Mulhollan Drive – La misura dell’equilibrio (Pagina 3/FarmStudioFactory/Audioglobe)

Disco d’esordio per il quartetto umbro che tra testi cupi e introspettivi ci porta alla scoperta di un mondo segreto, arcano, di indubbia poesia e carico di figure emotivamente oniriche che graffiano come la voce particolare e distinguibile di Lodovico Rossi.

Omaggiando Lynch i nostri prendono il rock più cupo per incrociarlo con lo stoner e il post grunge arrivando a confezionare un progetto molto credibile e cantato totalmente in italiano.

Un sali scendi emozionale legato dalla ricerca di se stessi lungo lo sviluppo delle tracce che ricordano i luoghi bui, con poca luce del film di Lynch e che parlano di amori e speranze da seguire in una dimensione che solo nel finale si scopre essere solo la proiezione di un desiderio che mai e poi mai riuscirà ad avverarsi.

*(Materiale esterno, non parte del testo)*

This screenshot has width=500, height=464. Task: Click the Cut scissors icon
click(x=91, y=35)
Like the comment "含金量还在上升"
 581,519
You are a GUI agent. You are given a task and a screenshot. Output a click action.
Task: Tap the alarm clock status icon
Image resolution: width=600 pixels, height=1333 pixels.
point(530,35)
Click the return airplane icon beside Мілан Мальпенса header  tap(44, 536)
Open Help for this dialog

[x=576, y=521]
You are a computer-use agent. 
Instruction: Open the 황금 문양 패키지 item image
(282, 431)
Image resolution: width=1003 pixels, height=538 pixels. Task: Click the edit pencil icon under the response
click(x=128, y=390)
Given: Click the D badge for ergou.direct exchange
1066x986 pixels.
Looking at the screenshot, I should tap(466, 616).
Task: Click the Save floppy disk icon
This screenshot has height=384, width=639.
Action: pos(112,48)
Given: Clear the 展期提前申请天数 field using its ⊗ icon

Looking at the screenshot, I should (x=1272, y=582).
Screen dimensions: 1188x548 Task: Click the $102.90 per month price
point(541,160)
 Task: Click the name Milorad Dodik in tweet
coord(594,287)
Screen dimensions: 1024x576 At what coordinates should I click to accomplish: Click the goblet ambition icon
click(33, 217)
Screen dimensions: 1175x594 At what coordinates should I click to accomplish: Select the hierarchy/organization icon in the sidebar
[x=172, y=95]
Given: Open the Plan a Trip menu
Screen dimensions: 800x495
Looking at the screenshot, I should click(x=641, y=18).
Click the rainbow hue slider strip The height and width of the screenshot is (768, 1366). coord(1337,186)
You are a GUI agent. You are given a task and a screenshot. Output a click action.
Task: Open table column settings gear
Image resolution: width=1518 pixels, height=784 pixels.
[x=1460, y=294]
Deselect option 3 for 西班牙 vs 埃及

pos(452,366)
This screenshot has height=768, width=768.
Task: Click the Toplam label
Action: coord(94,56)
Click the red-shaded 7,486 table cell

Importante l’incontro con Matteo Carbone e Paolo Benvegnù, che del disco hanno curato la direzione artistica lasciando trapelare sostanza mai esibita e osannata, ma lavoro di cesello, impreziosendo canzoni che di per sé possedevano già un forte valore.

Andata e ritorno quindi nell’indefinito a riscoprir se stessi e quella parte di noi che ha bisogno di essere compresa in una continua e profonda vertigine, che però ci fa sentire vivi.